The Court of Appeal has handed down its decision in the case of NHS Leeds v Larner this morning. The Court has decided that workers, who have been absent from work on sick leave, are entitled to holiday pay in lieu of untaken statutory holiday on termination of employment whether or not they have requested to take the holiday, or carry it over, during the relevant leave year. This decision will be an unpopular one for many education institutions, both in terms of its immediate impact and the fact that further questions still remain on this thorny issue.

The Court of Appeal’s decision does however resolve a conflict which has arisen following a number of Employment Appeal Tribunal (EAT) rulings. Most recently, in Fraser v Southwest London St George’s Mental Health Trust, the EAT held that workers are only entitled to holiday pay where they actually exercised their right to take the leave in question. But, in NHS Leeds v Larner, the EAT held that workers were entitled to a payment in lieu of outstanding holiday entitlement regardless of whether they had requested to take that holiday during the relevant period.

The case also resolves an issue which had arisen regarding carrying over holiday, which had remained untaken due to sickness, into a subsequent holiday year, which was caused by the drafting of the Working Time Regulations 1998 (the WTR).


Mrs Larner, a clerical officer, went on sick leave on 5 January 2009 and did not return to work prior to the termination of her employment on 8 April 2010. She sought to recover pay in respect of the statutory holidays which remained unused (and unrequested) throughout her sickness absence. Her employment tribunal claim was successful, and on appeal, the EAT rejected NHS Leeds’ argument that Mrs Larner had lost her statutory holiday entitlement for the relevant leave year as she had not complied with the mandatory requirements of the WTR by giving notice to take the holiday in question.

Court of Appeal Decision

The Court of Appeal decided that Article 7 of the Working Time Directive is directly effective against an emanation of the state such as the NHS Trust, the employer in this case. The status of education institutions in this regard is beyond the scope of this briefing.

Article 7 specifically provides that “every worker is entitled to paid annual leave of at least four weeks”, which cannot “be replaced by an allowance in lieu, except where the employment relationship is terminated”. This means that workers must be allowed, if necessary, to take annual leave in a subsequent leave year. There is no requirement in Article 7 for workers to comply with notice provisions such as those laid out in the WTR or to have to make any request to take or carry forward annual leave.

As regards private sector employers, the WTR can be interpreted to comply with Article 7, by reading words into the WTR to allow for holiday to be carried over into a subsequent leave year in circumstances in which the worker in unable or unwilling to take the holiday because he or she is on sick leave.


In upholding the EAT’s decision, the Court of Appeal has confirmed that a ‘use it or lose it’ rule does not apply in the case of workers on sick leave. A worker who has been absent on sick leave and has, as a result, been unable to take the four weeks’ annual leave entitlement must be allowed to take it at another time, which may mean allowing that leave to be carried over into a subsequent leave year. This rule applies whether or not the worker has requested to take the holiday or to carry it forward during the relevant leave year.
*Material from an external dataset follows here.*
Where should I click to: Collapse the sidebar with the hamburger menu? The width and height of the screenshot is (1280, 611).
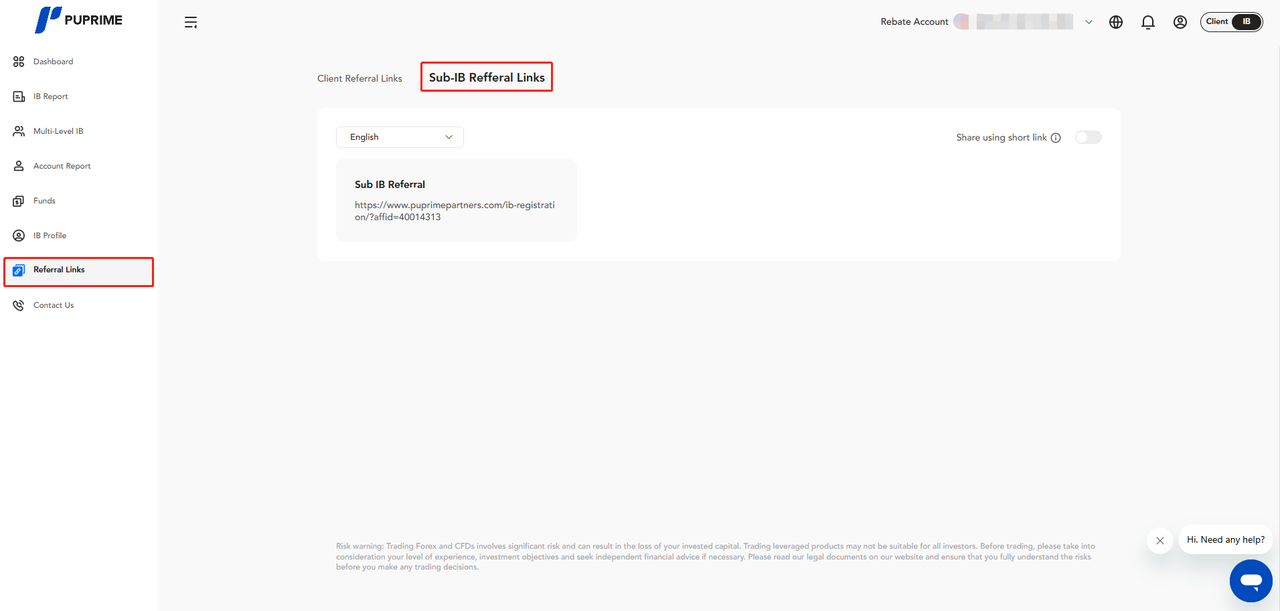tap(191, 22)
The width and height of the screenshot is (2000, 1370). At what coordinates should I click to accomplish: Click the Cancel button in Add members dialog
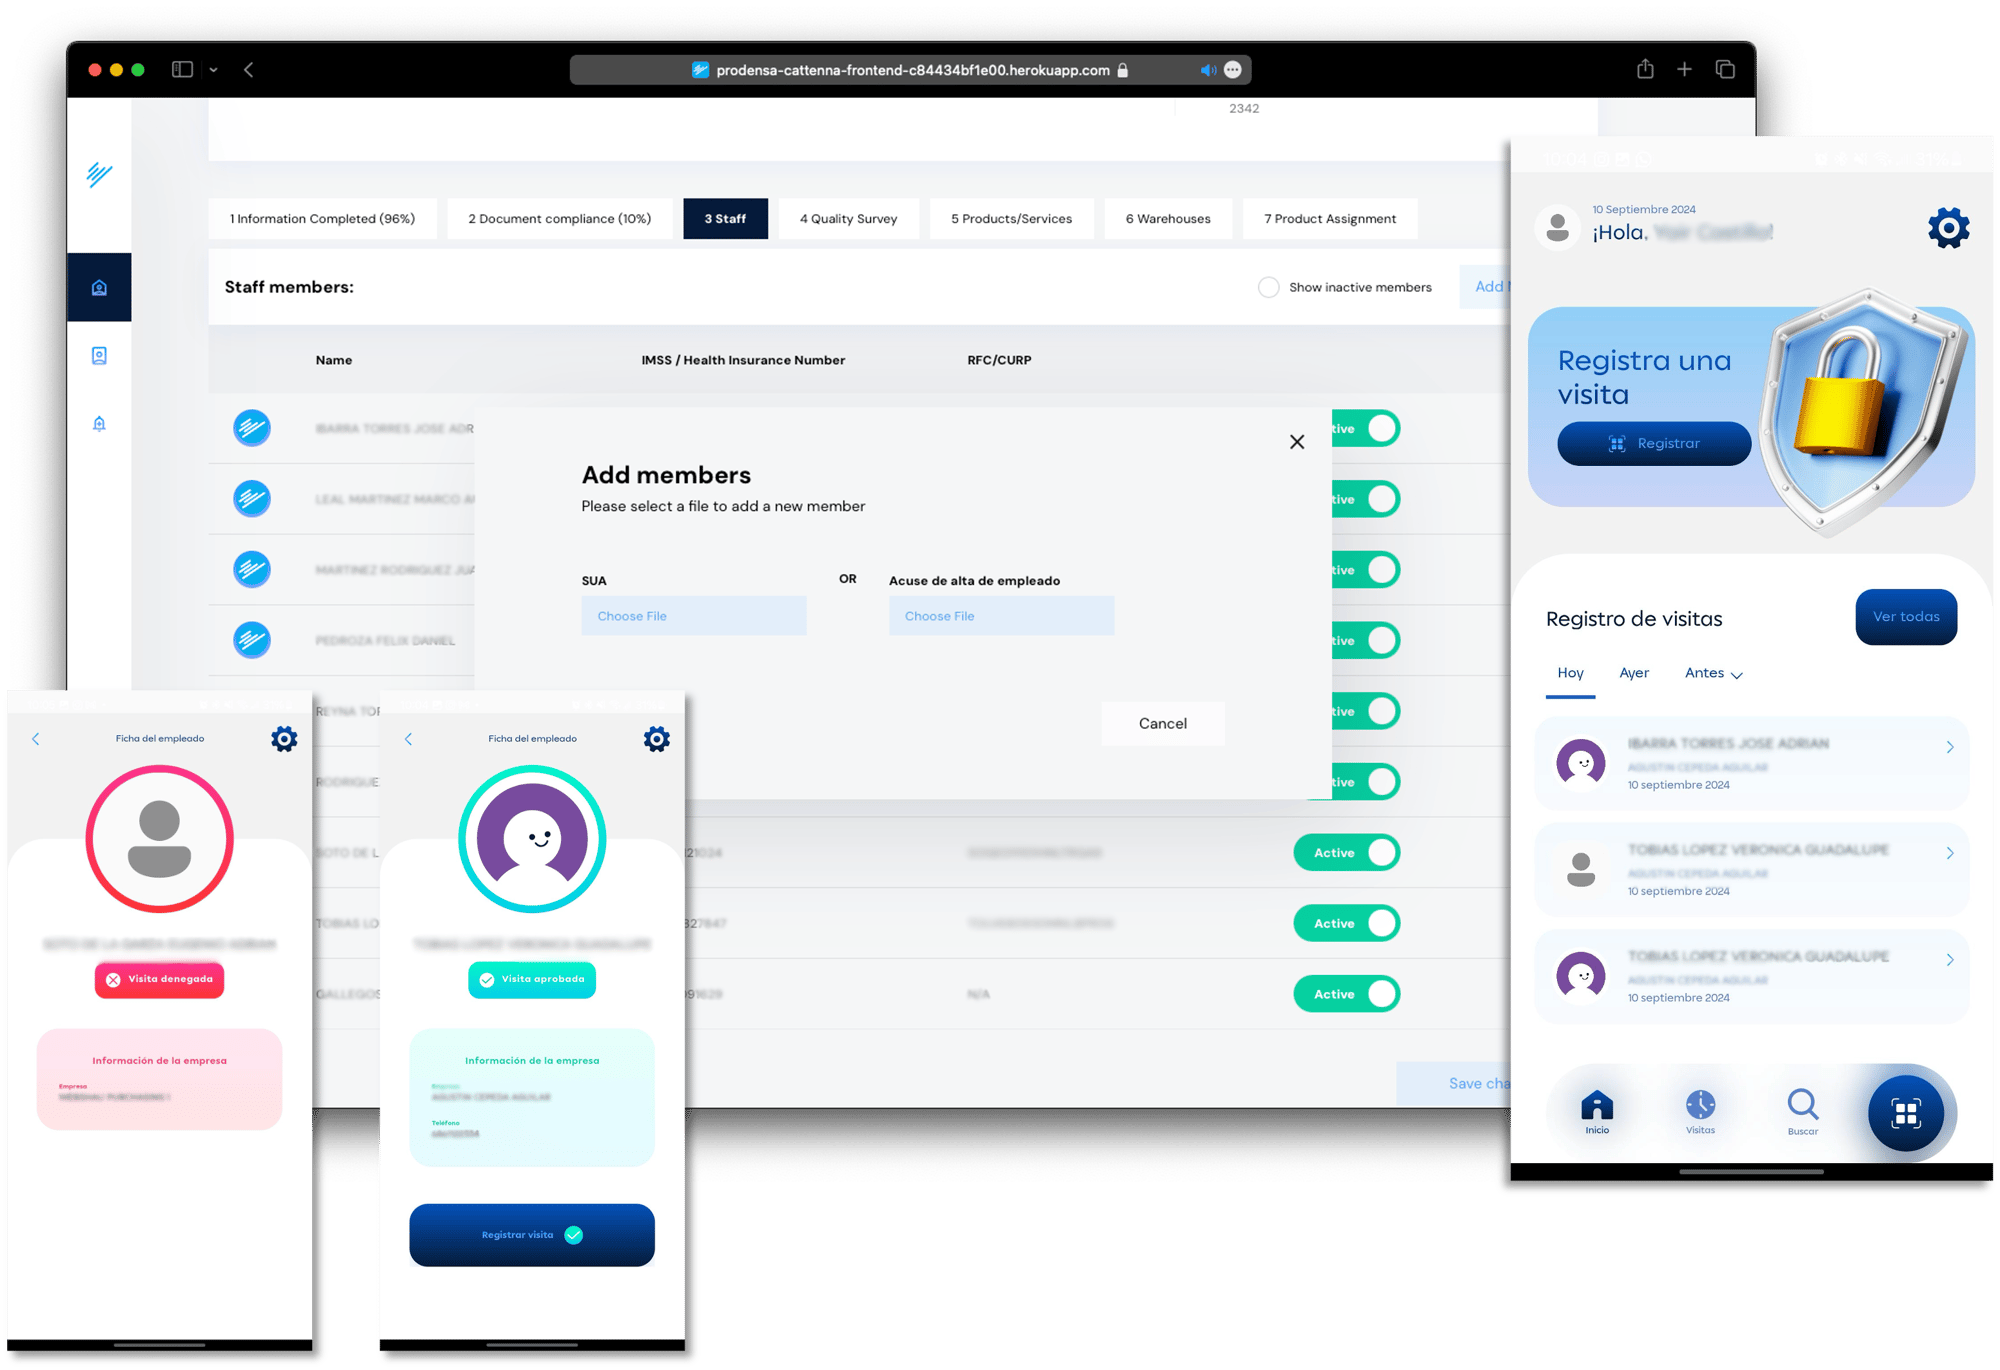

The Court makes clear that this right to carry forward annual leave does not only apply to a worker who is unable to take leave in the year it accrues. It also applies to a worker who is unwilling to take annual leave during a period of sickness absence. This seems to put paid to any argument that a worker loses the right to carry forward on the basis that he had the opportunity to take holiday regardless of being sick.

The main issue left unresolved by this decision (because it wasn’t relevant in the particular circumstances of the case) is whether a worker should be paid in lieu of any untaken holiday on termination of employment or whether the right to carry forward is limited in time. European Court of Justice case law suggests it is possible to apply a cut off and to limit the carry forward period, but this point requires further clarity from the UK courts. To the extent that it is legitimate for an employer to apply a carry forward period in these circumstances, it remains to be seen what the maximum such period is.

This decision will inevitably be scrutinised by the government which is already proposing to amend the Working Time Regulations (WTR) to permit carry over where a worker has been unable to take his annual leave due to sickness and it is not possible to reschedule that leave in the current holiday year. The government has proposed to limit the ability to carry over or reschedule annual leave which has accrued due to sickness absence to the 20 day EU entitlement, meaning that the additional UK entitlement of 1.6 weeks will not carry over in these circumstances. The Court of Appeal’s decision is consistent with these proposals and provides some guidance as to how these changes may be made.  What is missing from the government’s proposals is some clarity on the period for which statutory holiday entitlement can be carried forward. Many institutions will be hoping the government takes the opportunity to broaden its proposals on amending the WTR to clarify that issue also.